In the following example, we explore the capabilities of the built-in FuzzyMatchEntityProcessor in more depth.

Fuzzy matching against list of known words

Copy

Copied

# This code assumes that you have installed the Private AI python client.
from privateai_client import PAIClient
from privateai_client.components import AnalyzeTextRequest
from privateai_client.post_processing import deidentify_text
from privateai_client.post_processing.processors import (
    MaskEntityProcessor,
    FuzzyMatchEntityProcessor,
)

client = PAIClient(
    url="https://api.private-ai.com/community/v4/",
    api_key="<YOUR-API-KEY>",
)


text = [
    "Private IA released a new API.",
    "Our partners include ExampleSoft, OpenAI, and PAAI.",
    "The conference in Toronto featured Google and PrivatAI on stage.",
]
request = {
    "text": text,
    "locale": "en",
    "entity_detection": {
        "accuracy": "high",
        "entity_types": [{"type": "ENABLE", "value": ["ORGANIZATION"]}],
    },
}
request_object = AnalyzeTextRequest.fromdict(request)
analyze_text_rsp = client.analyze_text(request_object)
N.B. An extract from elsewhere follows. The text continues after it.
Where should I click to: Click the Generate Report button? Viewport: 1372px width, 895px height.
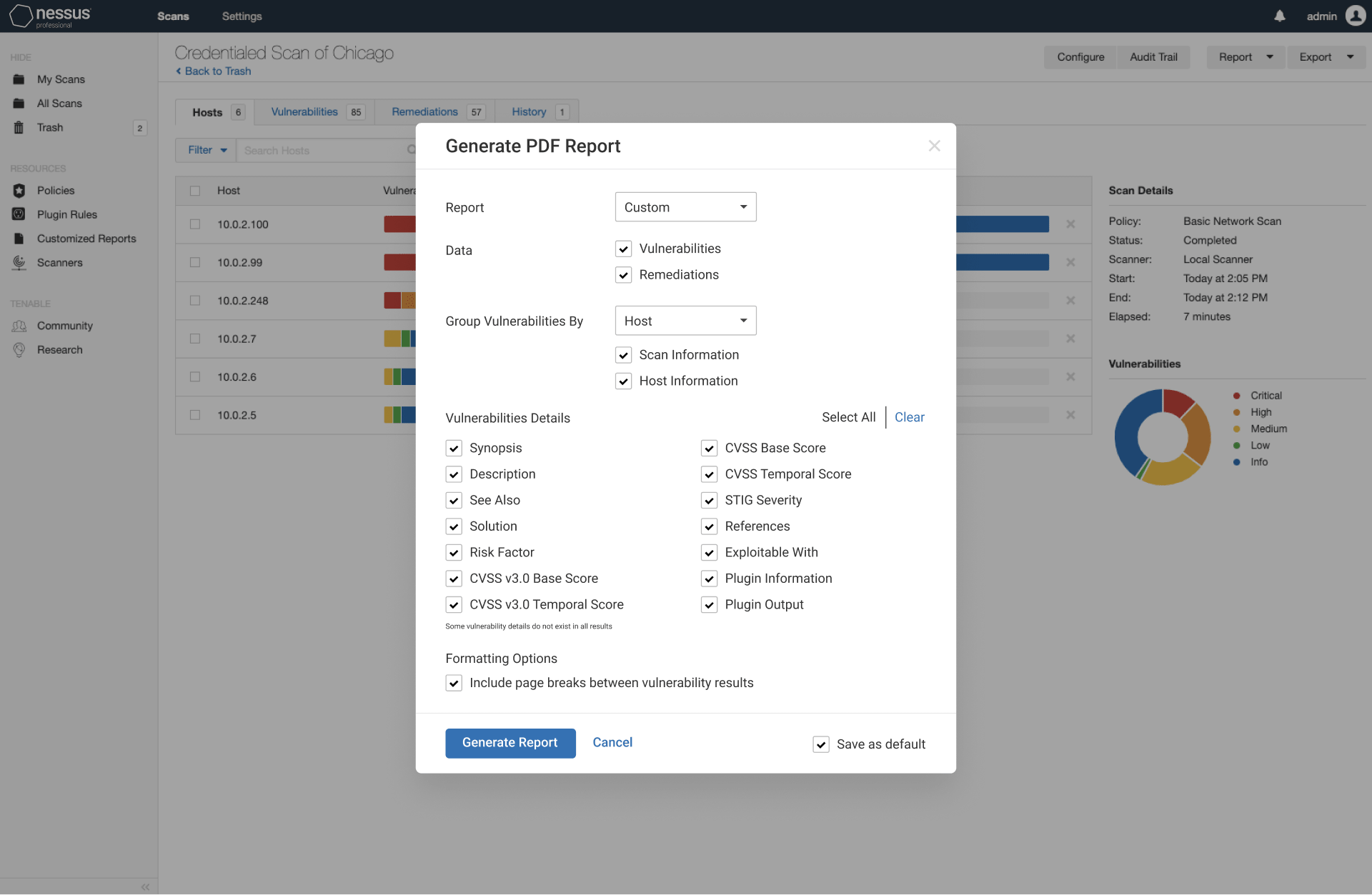pyautogui.click(x=510, y=743)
default_mask_processor = MaskEntityProcessor()
fuzzy_processor = FuzzyMatchEntityProcessor(
    known_words_list=["Private AI", "PAI"],
    threshold=2,
    strategy="ALLOW",
    process_type="MASK",
    ignore_casing=True,
)

text_out = deidentify_text(
    text=text,
    response=analyze_text_rsp,
    entity_processors={"ORGANIZATION": fuzzy_processor},
    default_processor=default_mask_processor,
)
for t in text_out:
    print(t)

The output of running this code is:

Copy

Copied

########## released a new API.
Our partners include ExampleSoft, OpenAI, and ####.
The conference in Toronto featured Google and ######## on stage.

This example contains intentional misspellings to demonstrate fuzzy matching. All variants of "Private AI" and "PAI" are consistently redacted with masked text. Other company names remain unchanged, since they are not in the known word list, which we intend to mask.